Four years ago, the saffron party won the communally volatile Lok Sabha seat with over two lakh votes. Cut to 2018, the BJP lost by a margin of almost 50,000 votes to Rashtriya Lok Dal (RLD) candidate Tabassum Hassan. The BJP’s loss resulted in Uttar Pradesh getting its first Muslim MP.
So what went wrong for the BJP in Kairana? Here’s a list:
1. Opposition’s “Hum Saath Saath Hain” Moment
The Samajwadi Party (SP) – considered popular among Muslims in the state – fielded Hassan on an RLD ticket. Her candidature was backed by the Congress and the Bahujan Samaj Party (BSP).
This alliance comes days after the SP, backed by the BSP, managed to overthrow the BJP in bypolls in CM Yogi Adityanath’s bastion Gorakhpur and in Phulpur earlier this year.
Up against Hassan was the BJP’s Mriganka Singh, daughter of Hukum Singh – the sitting MP whose death necessitated the bypoll. Despite the expected sympathy factor for Mriganka, a united Opposition defeated the BJP by a significant margin.

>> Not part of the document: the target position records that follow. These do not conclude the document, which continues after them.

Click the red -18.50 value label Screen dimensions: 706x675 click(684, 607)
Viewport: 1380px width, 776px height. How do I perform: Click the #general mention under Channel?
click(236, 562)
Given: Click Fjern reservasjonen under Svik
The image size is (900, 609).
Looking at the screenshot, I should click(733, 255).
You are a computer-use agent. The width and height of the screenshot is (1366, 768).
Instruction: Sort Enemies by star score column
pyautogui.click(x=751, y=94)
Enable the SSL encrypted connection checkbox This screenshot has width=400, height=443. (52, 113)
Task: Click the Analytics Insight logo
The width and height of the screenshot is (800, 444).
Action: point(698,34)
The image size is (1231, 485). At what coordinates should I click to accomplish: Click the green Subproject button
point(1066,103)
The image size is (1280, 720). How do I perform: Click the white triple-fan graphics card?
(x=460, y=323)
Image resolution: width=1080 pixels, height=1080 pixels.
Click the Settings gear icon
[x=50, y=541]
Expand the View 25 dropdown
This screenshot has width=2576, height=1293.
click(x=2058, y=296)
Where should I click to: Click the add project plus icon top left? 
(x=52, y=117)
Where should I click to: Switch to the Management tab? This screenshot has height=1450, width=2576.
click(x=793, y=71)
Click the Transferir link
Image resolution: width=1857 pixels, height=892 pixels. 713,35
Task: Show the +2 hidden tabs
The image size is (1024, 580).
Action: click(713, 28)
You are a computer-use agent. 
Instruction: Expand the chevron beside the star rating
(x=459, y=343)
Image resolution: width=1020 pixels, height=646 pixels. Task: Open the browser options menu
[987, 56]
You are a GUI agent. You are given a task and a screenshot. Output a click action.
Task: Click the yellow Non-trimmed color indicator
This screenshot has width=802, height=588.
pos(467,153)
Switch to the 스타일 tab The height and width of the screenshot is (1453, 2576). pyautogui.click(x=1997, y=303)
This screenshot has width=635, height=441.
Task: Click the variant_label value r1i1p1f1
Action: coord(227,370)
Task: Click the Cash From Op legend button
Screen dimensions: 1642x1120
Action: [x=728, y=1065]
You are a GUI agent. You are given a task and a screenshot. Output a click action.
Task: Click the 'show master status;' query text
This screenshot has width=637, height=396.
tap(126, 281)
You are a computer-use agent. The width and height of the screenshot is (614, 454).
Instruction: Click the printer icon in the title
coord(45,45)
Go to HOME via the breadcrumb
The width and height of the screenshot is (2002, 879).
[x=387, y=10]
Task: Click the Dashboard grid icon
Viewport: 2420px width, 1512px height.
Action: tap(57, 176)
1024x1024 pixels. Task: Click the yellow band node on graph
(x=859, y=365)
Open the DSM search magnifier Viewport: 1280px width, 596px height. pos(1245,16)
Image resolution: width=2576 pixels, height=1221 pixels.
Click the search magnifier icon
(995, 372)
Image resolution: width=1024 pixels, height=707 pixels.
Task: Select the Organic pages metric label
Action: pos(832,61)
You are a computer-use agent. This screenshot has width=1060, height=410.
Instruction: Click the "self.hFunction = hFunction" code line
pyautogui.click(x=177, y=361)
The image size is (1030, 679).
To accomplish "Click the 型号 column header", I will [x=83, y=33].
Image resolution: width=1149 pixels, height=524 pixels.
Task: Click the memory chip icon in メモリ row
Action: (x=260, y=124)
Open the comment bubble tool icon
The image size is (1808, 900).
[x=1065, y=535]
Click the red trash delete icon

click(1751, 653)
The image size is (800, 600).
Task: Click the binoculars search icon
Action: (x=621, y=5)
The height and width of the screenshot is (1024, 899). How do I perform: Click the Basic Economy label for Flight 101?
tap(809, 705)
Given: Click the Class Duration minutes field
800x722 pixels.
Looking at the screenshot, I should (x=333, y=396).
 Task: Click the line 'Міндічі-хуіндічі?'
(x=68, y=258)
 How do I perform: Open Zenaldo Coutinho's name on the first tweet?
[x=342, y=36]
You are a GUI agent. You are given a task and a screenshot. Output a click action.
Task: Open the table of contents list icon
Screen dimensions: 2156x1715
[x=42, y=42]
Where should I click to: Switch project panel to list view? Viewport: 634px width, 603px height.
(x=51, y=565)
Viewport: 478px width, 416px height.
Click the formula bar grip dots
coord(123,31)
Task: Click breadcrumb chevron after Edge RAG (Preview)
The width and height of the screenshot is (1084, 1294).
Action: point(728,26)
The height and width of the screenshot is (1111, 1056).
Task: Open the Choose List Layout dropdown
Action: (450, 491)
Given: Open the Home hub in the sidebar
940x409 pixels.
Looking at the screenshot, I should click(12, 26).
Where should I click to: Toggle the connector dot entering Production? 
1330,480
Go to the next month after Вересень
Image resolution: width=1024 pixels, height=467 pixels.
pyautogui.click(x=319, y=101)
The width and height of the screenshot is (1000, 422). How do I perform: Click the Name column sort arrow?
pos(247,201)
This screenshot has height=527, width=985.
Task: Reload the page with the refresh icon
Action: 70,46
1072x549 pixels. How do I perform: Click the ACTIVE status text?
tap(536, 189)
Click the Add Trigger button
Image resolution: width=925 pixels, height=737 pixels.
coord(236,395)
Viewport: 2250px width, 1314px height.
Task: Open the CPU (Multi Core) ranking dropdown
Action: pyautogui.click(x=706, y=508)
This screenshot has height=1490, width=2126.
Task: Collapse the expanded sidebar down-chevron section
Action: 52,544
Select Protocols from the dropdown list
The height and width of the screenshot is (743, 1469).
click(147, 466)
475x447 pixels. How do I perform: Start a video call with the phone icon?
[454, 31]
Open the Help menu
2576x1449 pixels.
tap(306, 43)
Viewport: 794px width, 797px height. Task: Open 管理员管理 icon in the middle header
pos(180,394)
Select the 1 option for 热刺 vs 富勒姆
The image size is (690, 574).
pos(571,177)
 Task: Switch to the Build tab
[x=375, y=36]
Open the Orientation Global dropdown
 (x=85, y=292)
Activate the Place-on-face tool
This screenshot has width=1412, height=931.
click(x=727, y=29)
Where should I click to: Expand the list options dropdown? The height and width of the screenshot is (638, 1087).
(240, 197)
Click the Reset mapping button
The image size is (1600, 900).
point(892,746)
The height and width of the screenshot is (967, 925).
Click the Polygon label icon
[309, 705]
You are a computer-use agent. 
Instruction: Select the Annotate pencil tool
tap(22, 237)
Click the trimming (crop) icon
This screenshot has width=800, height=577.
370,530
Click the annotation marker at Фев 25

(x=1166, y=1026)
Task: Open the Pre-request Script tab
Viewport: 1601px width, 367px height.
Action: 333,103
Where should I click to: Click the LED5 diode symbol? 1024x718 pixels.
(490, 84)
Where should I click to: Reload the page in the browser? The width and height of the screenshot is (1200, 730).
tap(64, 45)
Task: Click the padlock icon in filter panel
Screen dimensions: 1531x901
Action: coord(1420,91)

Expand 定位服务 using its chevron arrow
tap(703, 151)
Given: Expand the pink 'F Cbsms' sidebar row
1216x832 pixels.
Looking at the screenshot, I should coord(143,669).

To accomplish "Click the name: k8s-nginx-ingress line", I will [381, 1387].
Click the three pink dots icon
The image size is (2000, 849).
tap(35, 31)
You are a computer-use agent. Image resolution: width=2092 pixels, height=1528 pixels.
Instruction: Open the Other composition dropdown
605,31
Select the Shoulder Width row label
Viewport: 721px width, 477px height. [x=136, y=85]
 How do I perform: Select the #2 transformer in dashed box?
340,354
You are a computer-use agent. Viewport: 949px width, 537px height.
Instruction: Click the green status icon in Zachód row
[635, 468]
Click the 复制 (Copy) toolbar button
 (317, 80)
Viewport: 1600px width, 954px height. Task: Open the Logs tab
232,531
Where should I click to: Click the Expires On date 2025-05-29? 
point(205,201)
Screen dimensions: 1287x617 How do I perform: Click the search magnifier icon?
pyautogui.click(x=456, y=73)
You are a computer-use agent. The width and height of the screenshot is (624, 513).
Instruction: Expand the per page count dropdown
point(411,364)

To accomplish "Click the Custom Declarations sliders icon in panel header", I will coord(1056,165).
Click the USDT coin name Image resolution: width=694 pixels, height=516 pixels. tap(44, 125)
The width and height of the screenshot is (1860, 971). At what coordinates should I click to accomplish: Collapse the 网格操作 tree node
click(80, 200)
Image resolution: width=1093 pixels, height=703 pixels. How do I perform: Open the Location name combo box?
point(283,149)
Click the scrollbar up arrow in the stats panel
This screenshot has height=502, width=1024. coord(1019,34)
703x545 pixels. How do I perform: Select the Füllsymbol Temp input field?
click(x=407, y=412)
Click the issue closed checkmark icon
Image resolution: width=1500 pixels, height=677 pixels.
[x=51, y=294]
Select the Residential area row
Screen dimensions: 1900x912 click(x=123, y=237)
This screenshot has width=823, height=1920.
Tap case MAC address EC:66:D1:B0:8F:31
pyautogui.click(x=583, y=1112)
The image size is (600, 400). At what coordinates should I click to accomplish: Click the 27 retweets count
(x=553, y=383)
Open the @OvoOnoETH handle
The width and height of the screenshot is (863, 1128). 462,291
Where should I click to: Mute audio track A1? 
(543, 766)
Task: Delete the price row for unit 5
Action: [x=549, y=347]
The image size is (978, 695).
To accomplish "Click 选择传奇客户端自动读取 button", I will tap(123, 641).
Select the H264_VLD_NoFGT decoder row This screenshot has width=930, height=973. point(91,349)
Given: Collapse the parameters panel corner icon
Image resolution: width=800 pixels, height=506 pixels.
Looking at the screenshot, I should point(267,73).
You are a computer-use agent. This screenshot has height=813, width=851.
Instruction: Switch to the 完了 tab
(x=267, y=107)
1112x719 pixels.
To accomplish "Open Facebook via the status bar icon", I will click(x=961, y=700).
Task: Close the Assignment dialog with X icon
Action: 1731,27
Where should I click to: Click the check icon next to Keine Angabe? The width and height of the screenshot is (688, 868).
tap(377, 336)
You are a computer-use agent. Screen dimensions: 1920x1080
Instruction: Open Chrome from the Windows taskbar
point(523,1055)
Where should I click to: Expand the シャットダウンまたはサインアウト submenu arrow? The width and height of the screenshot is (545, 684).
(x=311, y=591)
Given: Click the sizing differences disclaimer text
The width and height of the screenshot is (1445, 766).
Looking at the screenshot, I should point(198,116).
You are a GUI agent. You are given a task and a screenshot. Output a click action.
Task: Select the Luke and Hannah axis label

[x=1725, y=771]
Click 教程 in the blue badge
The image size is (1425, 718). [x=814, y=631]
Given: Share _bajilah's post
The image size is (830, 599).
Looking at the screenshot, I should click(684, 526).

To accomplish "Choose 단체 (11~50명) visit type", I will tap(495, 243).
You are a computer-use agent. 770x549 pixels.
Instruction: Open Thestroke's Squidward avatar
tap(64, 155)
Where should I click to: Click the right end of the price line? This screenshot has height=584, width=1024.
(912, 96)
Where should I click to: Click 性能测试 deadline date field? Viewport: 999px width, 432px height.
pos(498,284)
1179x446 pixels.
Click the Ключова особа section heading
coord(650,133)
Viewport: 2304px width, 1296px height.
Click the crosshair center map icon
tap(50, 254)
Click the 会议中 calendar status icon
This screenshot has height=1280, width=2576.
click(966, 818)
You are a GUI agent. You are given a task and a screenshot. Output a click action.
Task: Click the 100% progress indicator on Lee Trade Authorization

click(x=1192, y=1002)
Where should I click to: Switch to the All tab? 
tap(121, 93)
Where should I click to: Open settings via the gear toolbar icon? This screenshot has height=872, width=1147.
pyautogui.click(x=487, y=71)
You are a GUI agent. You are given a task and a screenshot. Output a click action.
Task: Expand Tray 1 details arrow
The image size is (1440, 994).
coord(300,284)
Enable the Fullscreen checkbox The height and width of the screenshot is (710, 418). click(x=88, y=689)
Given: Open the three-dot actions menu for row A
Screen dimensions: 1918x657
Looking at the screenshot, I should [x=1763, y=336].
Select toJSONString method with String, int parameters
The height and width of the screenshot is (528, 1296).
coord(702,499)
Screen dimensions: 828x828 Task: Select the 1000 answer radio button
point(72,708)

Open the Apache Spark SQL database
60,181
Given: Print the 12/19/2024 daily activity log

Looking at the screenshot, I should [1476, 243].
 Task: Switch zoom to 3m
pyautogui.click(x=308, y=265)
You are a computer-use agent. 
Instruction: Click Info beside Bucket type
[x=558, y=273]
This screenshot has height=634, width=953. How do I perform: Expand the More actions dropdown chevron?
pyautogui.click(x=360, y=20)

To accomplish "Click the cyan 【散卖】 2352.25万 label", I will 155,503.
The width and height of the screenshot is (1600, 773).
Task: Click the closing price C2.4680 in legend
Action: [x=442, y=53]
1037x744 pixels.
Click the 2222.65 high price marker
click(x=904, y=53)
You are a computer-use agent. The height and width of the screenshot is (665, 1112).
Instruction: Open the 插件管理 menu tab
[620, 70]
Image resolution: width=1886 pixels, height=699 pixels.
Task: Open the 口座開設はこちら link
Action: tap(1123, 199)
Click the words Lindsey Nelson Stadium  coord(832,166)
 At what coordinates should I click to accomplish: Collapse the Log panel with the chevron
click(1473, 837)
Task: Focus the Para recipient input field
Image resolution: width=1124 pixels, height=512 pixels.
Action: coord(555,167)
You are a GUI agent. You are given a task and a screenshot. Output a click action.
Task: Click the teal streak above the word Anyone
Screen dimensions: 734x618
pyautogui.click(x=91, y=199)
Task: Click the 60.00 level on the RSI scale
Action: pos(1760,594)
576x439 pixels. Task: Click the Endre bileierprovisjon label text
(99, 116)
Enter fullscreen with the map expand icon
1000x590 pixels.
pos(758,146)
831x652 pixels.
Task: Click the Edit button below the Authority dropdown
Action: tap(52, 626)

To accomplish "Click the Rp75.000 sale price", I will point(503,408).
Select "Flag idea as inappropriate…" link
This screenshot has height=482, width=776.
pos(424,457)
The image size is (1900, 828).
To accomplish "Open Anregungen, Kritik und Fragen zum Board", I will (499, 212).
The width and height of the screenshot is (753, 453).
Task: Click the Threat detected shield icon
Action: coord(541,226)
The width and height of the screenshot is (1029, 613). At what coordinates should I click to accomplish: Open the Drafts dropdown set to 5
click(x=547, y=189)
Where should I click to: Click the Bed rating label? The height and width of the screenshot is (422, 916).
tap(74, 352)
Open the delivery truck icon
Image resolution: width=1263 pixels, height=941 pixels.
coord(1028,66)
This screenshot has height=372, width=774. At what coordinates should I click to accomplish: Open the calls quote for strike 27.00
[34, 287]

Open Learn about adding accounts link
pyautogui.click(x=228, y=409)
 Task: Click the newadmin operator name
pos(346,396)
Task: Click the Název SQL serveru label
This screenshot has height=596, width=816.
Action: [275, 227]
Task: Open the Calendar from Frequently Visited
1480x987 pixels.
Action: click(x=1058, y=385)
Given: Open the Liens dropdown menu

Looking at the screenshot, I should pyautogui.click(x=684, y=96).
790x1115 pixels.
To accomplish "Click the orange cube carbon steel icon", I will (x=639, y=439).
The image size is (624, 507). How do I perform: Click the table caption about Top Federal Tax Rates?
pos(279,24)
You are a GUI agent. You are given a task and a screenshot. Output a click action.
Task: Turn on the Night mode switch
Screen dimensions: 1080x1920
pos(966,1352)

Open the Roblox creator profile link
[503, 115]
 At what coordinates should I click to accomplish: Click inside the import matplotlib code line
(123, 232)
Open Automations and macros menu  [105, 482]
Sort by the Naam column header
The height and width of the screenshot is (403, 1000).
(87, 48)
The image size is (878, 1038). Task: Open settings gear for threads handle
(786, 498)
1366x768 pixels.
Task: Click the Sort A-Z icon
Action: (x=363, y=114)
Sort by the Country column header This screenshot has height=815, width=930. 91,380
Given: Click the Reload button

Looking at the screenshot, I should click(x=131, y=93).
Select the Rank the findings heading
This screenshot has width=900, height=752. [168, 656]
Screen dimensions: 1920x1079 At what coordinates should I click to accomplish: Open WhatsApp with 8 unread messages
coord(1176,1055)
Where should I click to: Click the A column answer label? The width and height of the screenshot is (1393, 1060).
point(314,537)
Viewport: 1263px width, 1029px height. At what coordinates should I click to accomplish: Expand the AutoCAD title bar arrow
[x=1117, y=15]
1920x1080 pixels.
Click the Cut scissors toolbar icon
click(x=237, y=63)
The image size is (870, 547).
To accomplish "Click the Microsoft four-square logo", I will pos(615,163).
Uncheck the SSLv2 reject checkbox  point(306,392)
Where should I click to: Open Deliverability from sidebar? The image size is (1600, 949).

2. Polarisation Bids Fell Flat
Strained ties between the Jat and Muslim communities in western Uttar Pradesh, spurred by the 2013 riots in Muzaffarnagar, were fractured further when in 2016, the then BJP MP from Kairana, Hukum Singh, alleged that Muslims had forced over 250 Hindu families out of the area. Later, Singh said that the supposed “exodus” was not communal but migratory in nature; but the alleged “Kairana exodus” and other polarising tactics worked, and the BJP won Uttar Pradesh in 2017.
With Hassan, a Muslim candidate in the fray, the Opposition alliance feared that the BJP would convert the election into a Hindu-Muslim battle; and to steer clear of further polarisation, no leader from the SP, the Congress or the BSP in Kairana campaigned ahead of the bypoll.
While the campaign was largely led by RLD chief Ajit Singh’s son Jayant Chaudhary in the Jat-dominated areas, Hassan took charge of campaigning in Muslim-dominated areas. The party refrained from advertising her in Chaudhary’s community, and vice versa.
In contrast, Adityanath campaigned in Kairana by trying to rake up communal sentiments. During a rally on 23 May, he attacked Akhilesh Yadav over the 2013 riots, saying: “The SP chief doesn't have the courage to come here and campaign. His hands are stained with the blood of Muzaffarnagar riot victims”.
To further consolidate Hindu votes, the BJP played another communal card by trying to whip up a controversy over a portrait of Muhammad Ali Jinnah in Aligarh University, days before the bypoll. But nothing worked. This time around, the polarising tactics that once proved profitable, backfired for the BJP.
3. Jinnah Vs ‘Ganna’
The agrarian distress of the debt-ridden sugarcane farmers has been a long-standing election issue in western Uttar Pradesh, with the BJP in 2011 promising to urgently address the issue of non-payment. After the Aligarh university controversy, Jayant Chaudhury said “Jinnah vs ganna” would determine the election.
The trends show that the Jats, who had backed the BJP massively in the 2014 and 2017 elections, were ready to vote against the the party this time and go with the RLD, who they had dumped for reportedly being sympathetic towards the Muslim community after the 2013 riots.
Though Prime Minister Narendra Modi at a rally in the nearby Baghpat just one day before the poll reiterated the party’s promise to resolve the sugarcane crisis in the belt, the electoral mandate is proof that voters felt disappointed in the BJP.
4. BJP’s Downfall in Bypolls
Although the BJP came to power with a thumping majority in the 2014 elections, the graph for the party in the bypolls has gone downhill ever since. The BJP has managed to retain only five of the 13 Lok Sabha seats where it was in power. No new Lok Sabha seat has been added to its tally.